Sorry if the bump got you excited


----------



## bulletbass man (Feb 20, 2010)

honestly i do a lot of finger tapping on electric guitar and am a classical guitarist and really the length of nail which imo facilitates the best tone really isn't very long at all. I've never liked any picks because it's nearly impossible to get enough finger on the pluck. I never had an issue with tapping though I did have to slightly adjust my wrist angle.


----------



## xiphoscesar (Feb 20, 2010)

ernie ball finger picks


----------



## neoclassical (Feb 20, 2010)

You don't need that much length and if you ramp your nail shape you should be able to find a spot for tapping. I used to keep my right hand nails way to long, now they are long enough for a good tone..


----------



## right_to_rage (Feb 21, 2010)

Im thinking about just using my finger tips, it sounds fine just sort of mellow in comparison. thanks


----------



## bulletbass man (Feb 22, 2010)

grow your fingernails only so that if looking at your finger tips in other direction straight on you can only barely see them. That's all the nail length you need for a good tone.


----------



## distressed_romeo (Feb 23, 2010)

I know Chris Broderick likes the Alaska Picks, but even so, I'd start off by experimenting with bare flesh, or just a tiny bit of nail, as guys like Steve Morse and Dominic Miller get great tones out of nylon strings this way. You may end up finding you prefer the warmer sound of bare fingers to the sound of nails.


----------



## ArtDecade (Feb 24, 2010)

Leo Kottke uses his fingertips (and sometimes a thumbpick) and he has great tone and projection. I've tried the Alaska Picks, but they always seem to throw me off. I can't get a very natural tremolo with them. Of course, I only spent a few hours with them before moving onto other things.


----------



## Mexi (Mar 2, 2010)

honestly, you sacrifice a lot of the warmth you get from nylon strings without nails, I'd probably just grow em out enough so that you hit the strings with your nails but not too long as to compromise your electric tapping stuff


----------



## ElRay (Mar 2, 2010)

Just play. If anybody complains, just tell them that you don't agree with Tarrega and you focus on pre-1800 playing styles. 
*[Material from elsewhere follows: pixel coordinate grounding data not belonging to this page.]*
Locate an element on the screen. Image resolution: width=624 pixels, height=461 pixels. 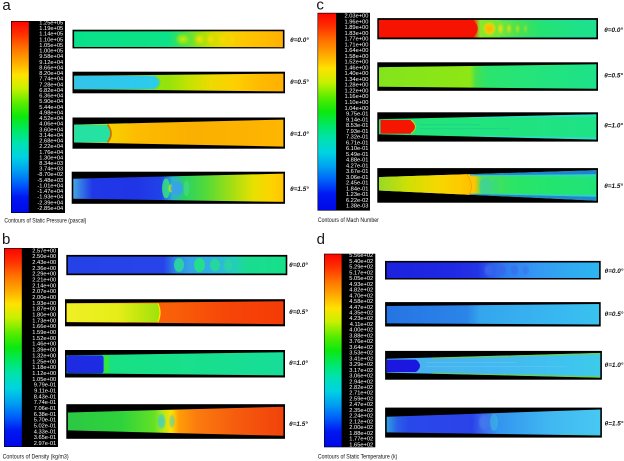
svg-text: c is located at coordinates (320, 7).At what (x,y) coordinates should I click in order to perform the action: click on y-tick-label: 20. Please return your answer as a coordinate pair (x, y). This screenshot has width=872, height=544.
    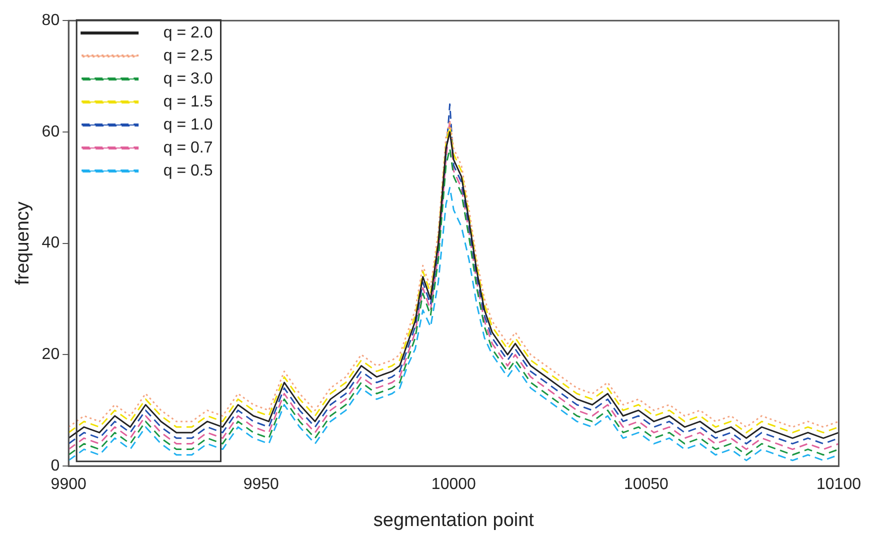
    Looking at the image, I should click on (51, 355).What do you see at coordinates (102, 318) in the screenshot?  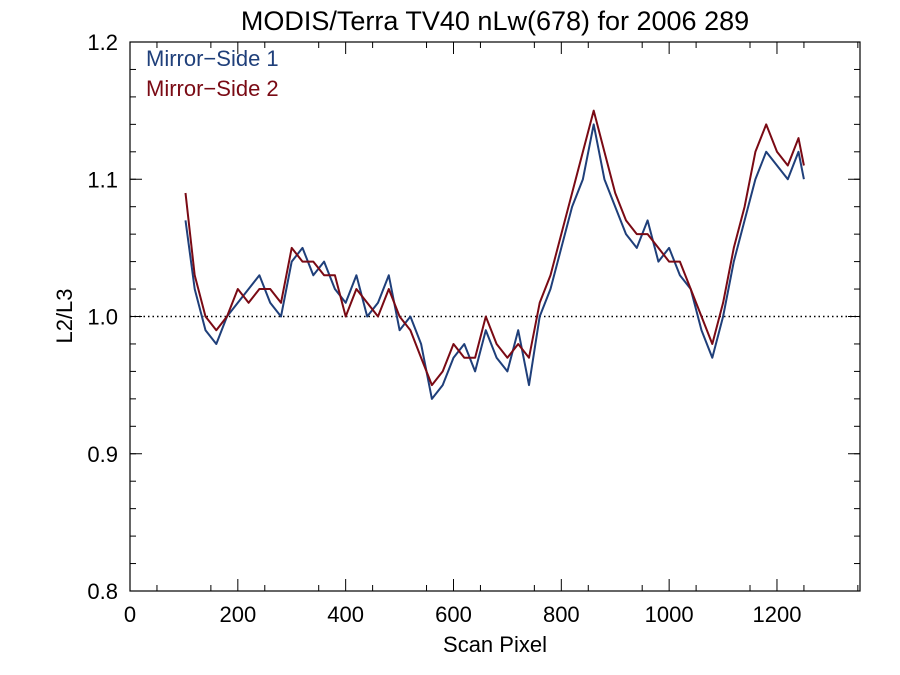 I see `y-tick-label: 1.0` at bounding box center [102, 318].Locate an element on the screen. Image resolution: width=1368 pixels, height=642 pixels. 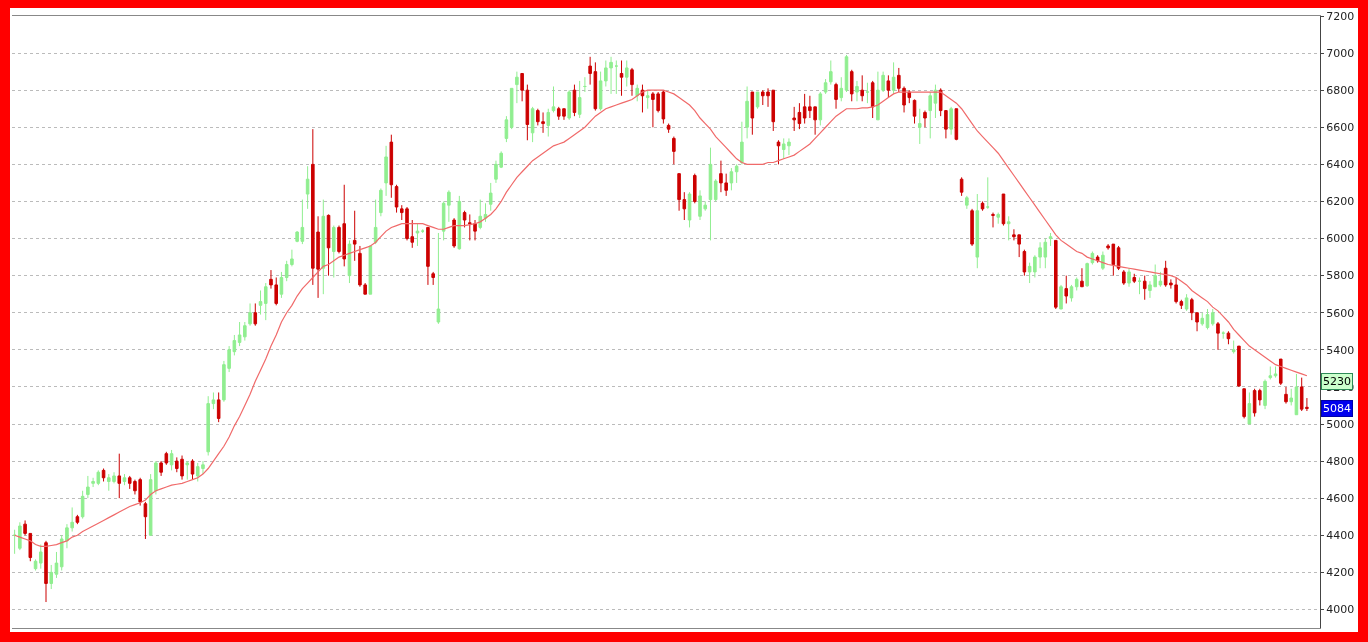
y-tick-label: 5400 is located at coordinates (1340, 350).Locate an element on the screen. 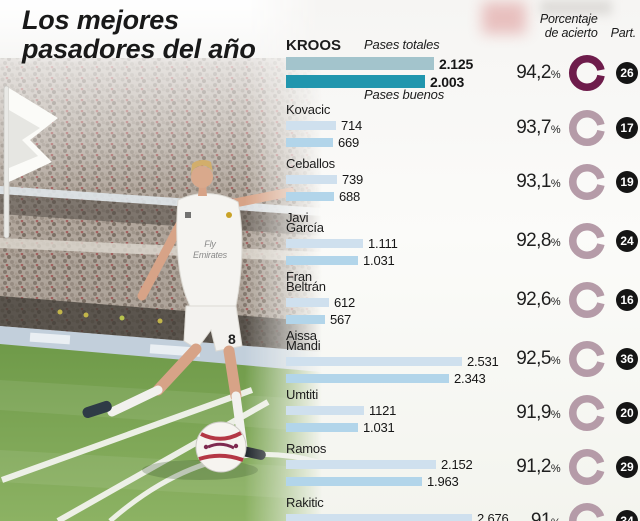 This screenshot has width=640, height=521. header-part: Part. is located at coordinates (624, 33). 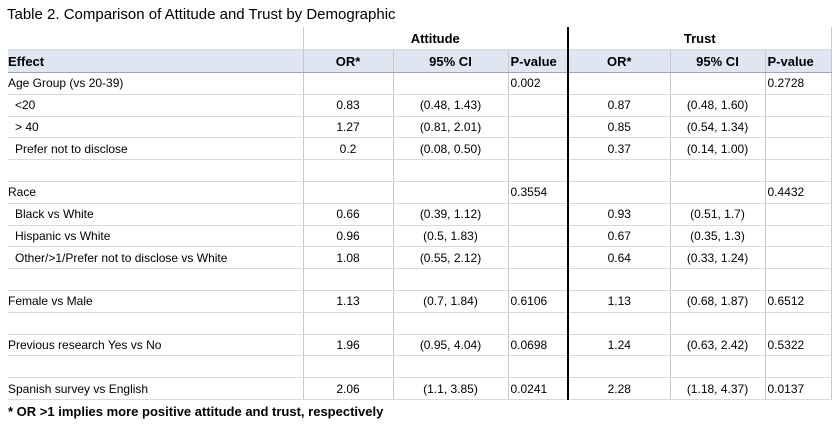 I want to click on cell-trust-pvalue: 0.0137, so click(x=798, y=388).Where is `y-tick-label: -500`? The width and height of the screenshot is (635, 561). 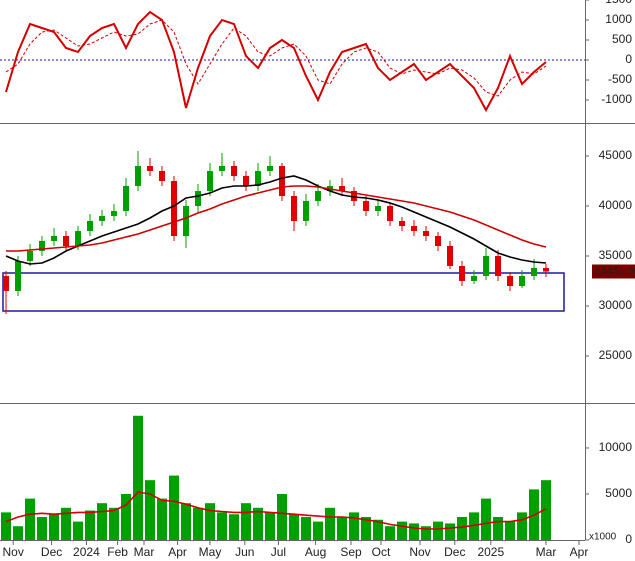 y-tick-label: -500 is located at coordinates (620, 79).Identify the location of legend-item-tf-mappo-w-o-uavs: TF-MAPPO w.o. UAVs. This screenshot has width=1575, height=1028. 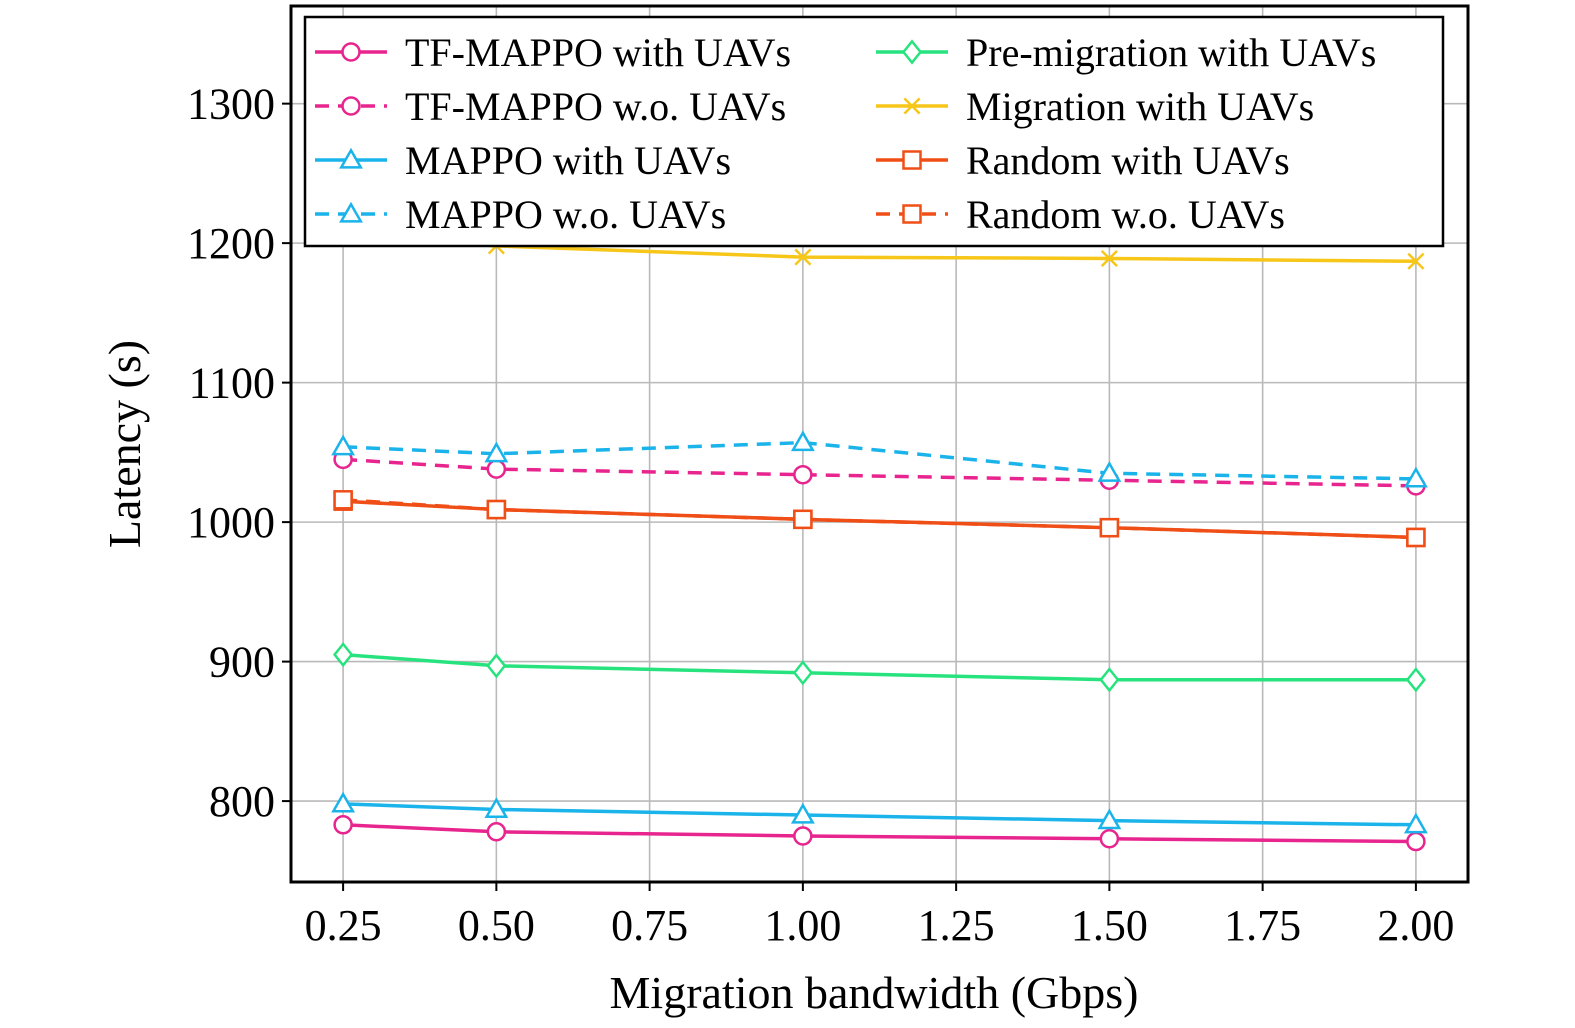
(550, 106).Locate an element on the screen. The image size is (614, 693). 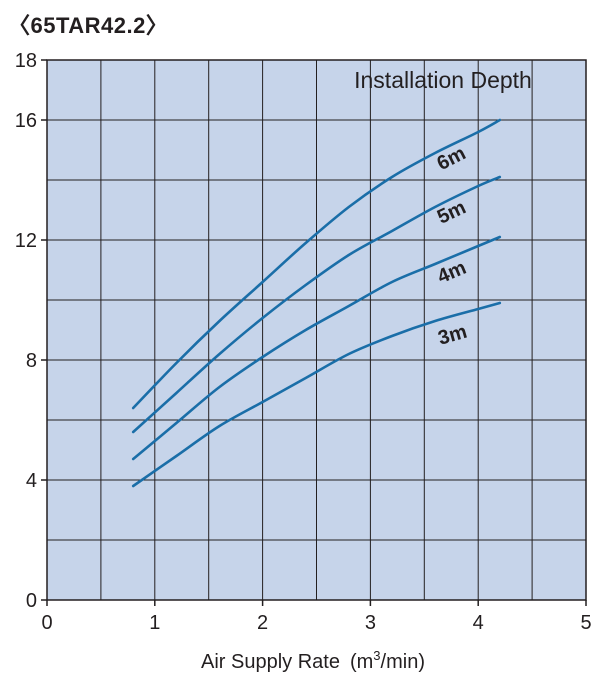
y-tick-label: 4 is located at coordinates (32, 481).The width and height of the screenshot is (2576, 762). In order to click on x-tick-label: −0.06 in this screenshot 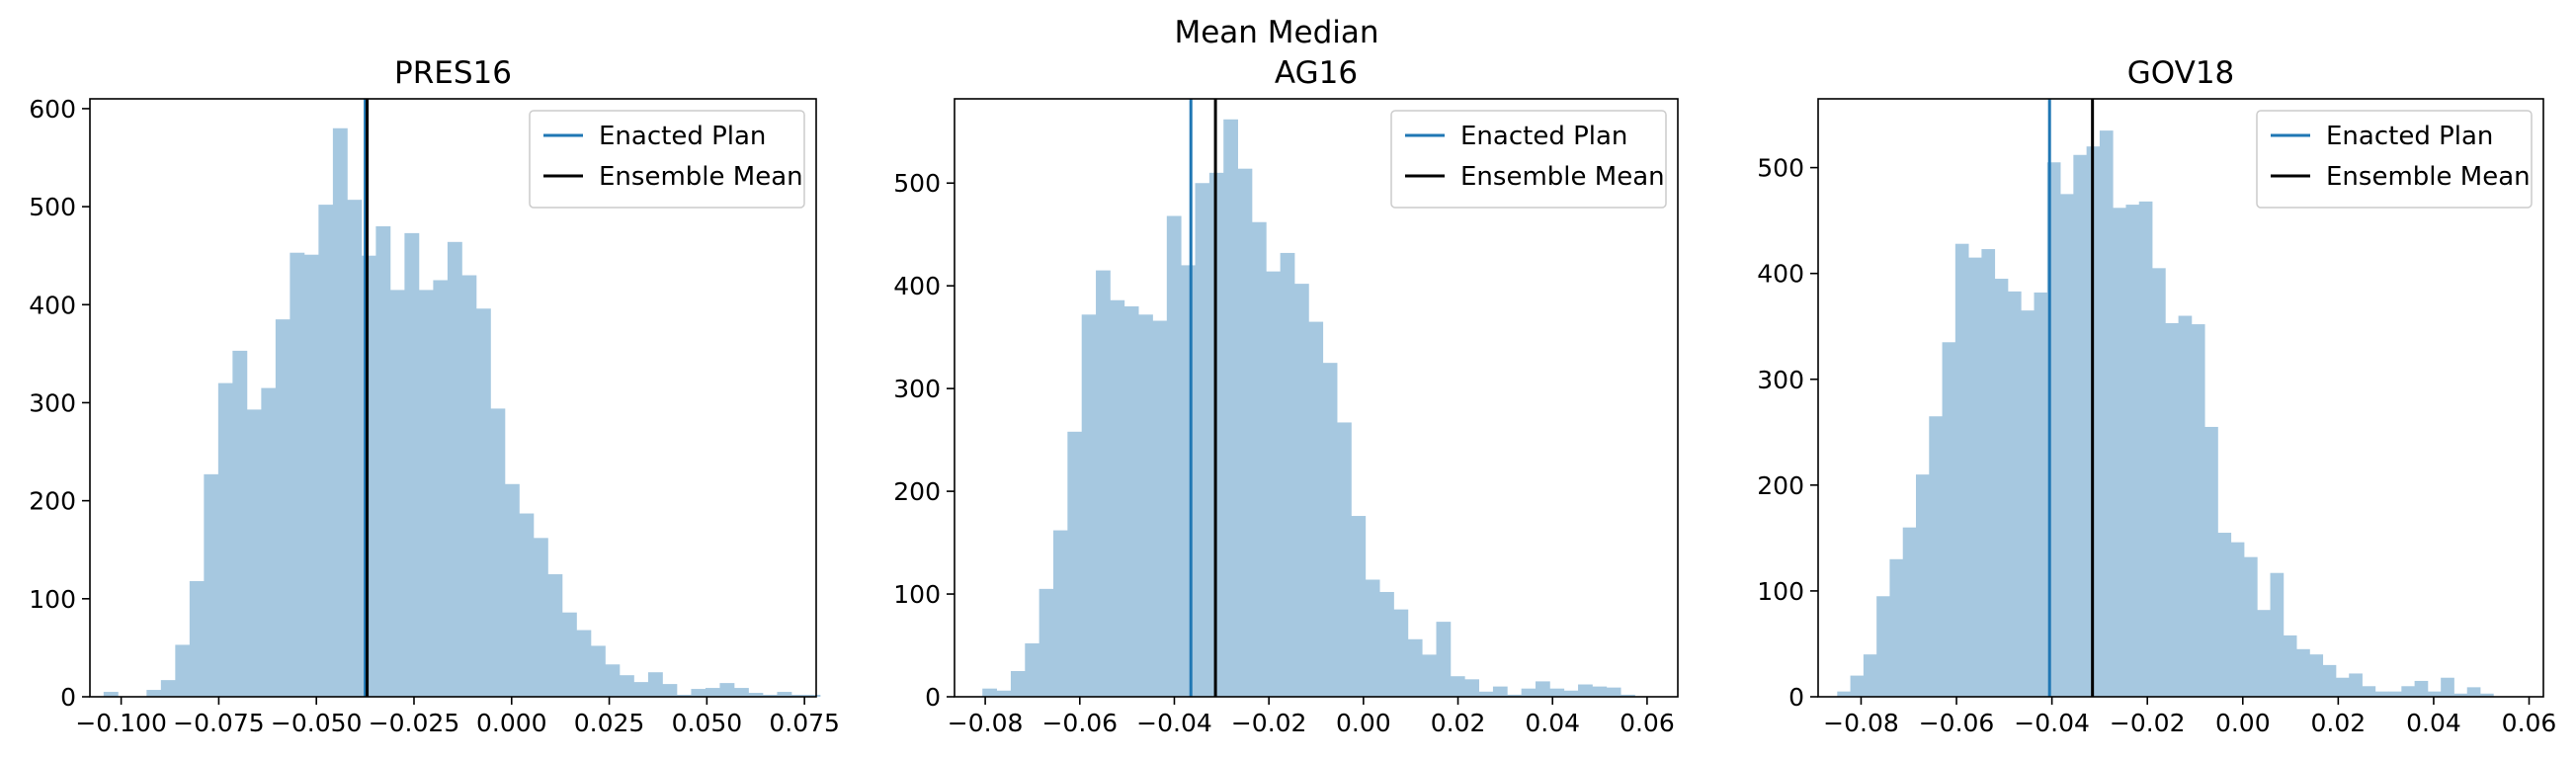, I will do `click(1080, 723)`.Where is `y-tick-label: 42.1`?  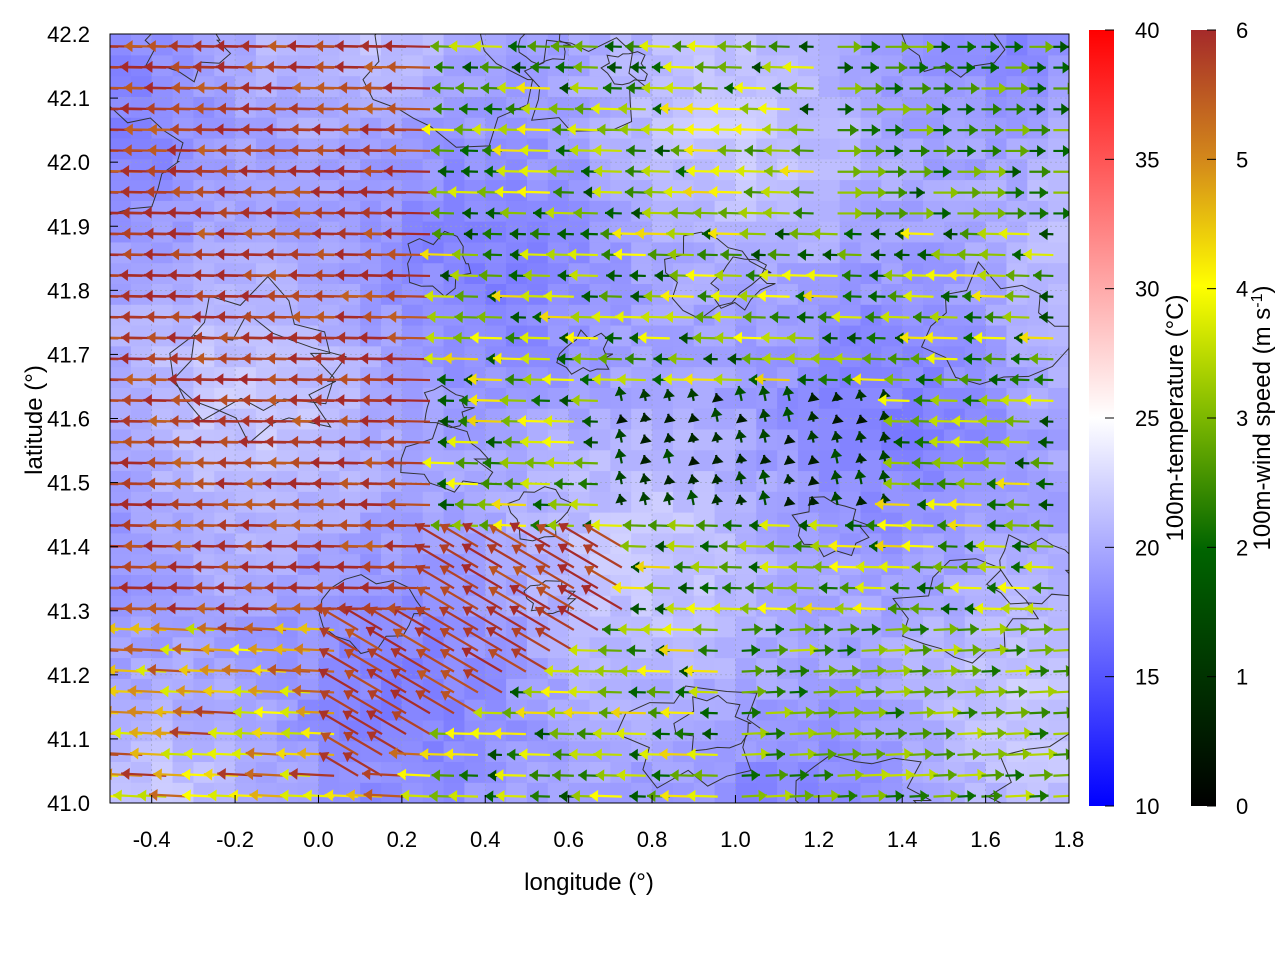 y-tick-label: 42.1 is located at coordinates (68, 98).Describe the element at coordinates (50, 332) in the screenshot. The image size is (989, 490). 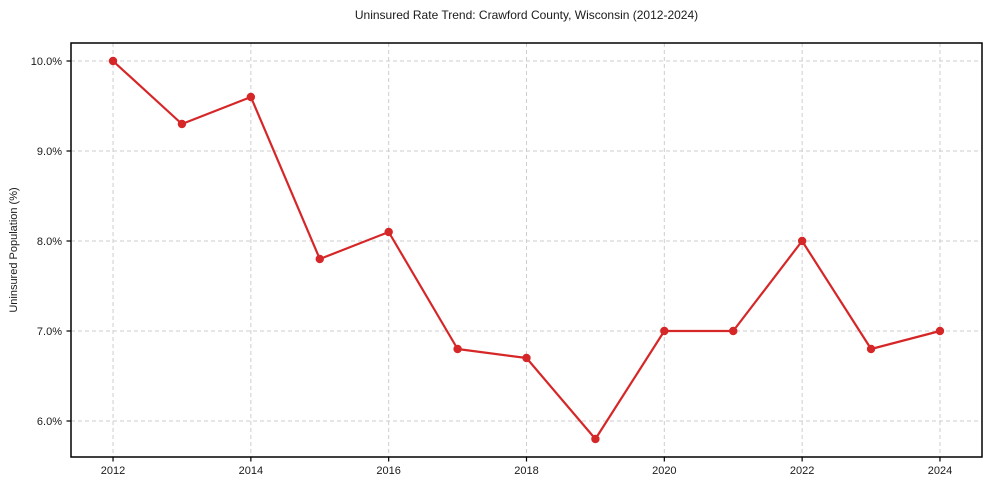
I see `y-tick-label: 7.0%` at that location.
Seriously though, don't under estimate the power of minimal nails. If you're doing free strokes "correctly", they'll be long enough. They may need a bit of an adjustment to you rest strokes. Micro nails are also stronger than longer ones. I can still shred them if I play hard on my steel-string acoustic (which I have heavier strings on), but I can play electric with lighter strings without messing-up my nails.

Another trick is to fold a piece of sand paper over the strings and play a few notes. You'll see a flat spot on your nails, so you'll know what spot you really need to keep.

Ray


----------